Developing AI System for Disease Risk Prediction
Predictive medicine — shift from treatment to prevention. AI risk models allow intervention before disease appears, when preventive measures most effective and inexpensive.
Risk Prediction Tasks
Population Screening Identifying high-risk patients among entire attached population for active invitation to screening. Applications: type 2 diabetes, cardiovascular disease, cancer, chronic kidney disease.
Individual Prediction 10-year risk of cardiovascular event (Framingham, SCORE2 — classical models vs. ML). ML models exceed classical risk scores through:
- Non-linear feature interactions
- Greater number of predictors
- Training on local population data
Disease Progression Patient with early stage — when will shift to severe? Diabetic — risk of nephropathy/retinopathy. Survival models (Cox PH, Random Survival Forest, DeepHit) with time-to-event endpoints.
Data Sources
Structured EHR Data
- Diagnoses (ICD-10 codes), procedures (procedure codes)

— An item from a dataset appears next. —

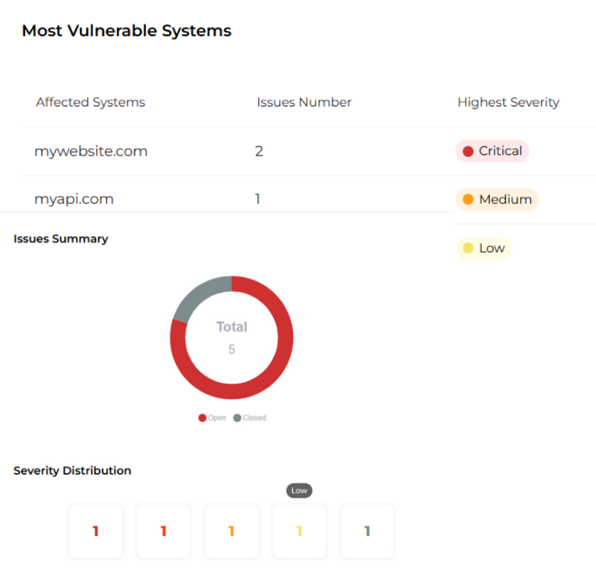Click the Medium severity badge
Screen dimensions: 596x581
click(x=497, y=200)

- Laboratory data: glucose, HbA1c, lipids, CBC, biochemistry
- Medication prescriptions
- Vital signs from visits
- Demographics
Genomic Data SNPs (single nucleotide polymorphisms) for polygenic risk scores. BRCA1/2 for breast cancer, ApoE4 for Alzheimer's disease, PCSK9 for cardiovascular disease. Polygenic risk score (PRS) = weighted sum of thousands of SNPs. ML task: optimal weighting for specific population.
Lifestyle and Social Factors Smoking, alcohol, physical activity, body mass index, diet, psychosocial stress, education level, healthcare access. From EMR, questionnaires, wearables.
Models and Validation
For Tabular EHR Data XGBoost and LightGBM — dominant approaches on real medical data. Advantages: handling missing values, interpretability via SHAP, good performance on small datasets.
For Time Series (Longitudinal EHR) Transformer-based models (BERT on medical codes: BEHRT, Med-BERT). Patient = sequence of medical events over time. Pretraining on huge EMR databases → fine-tuning on specific risk tasks.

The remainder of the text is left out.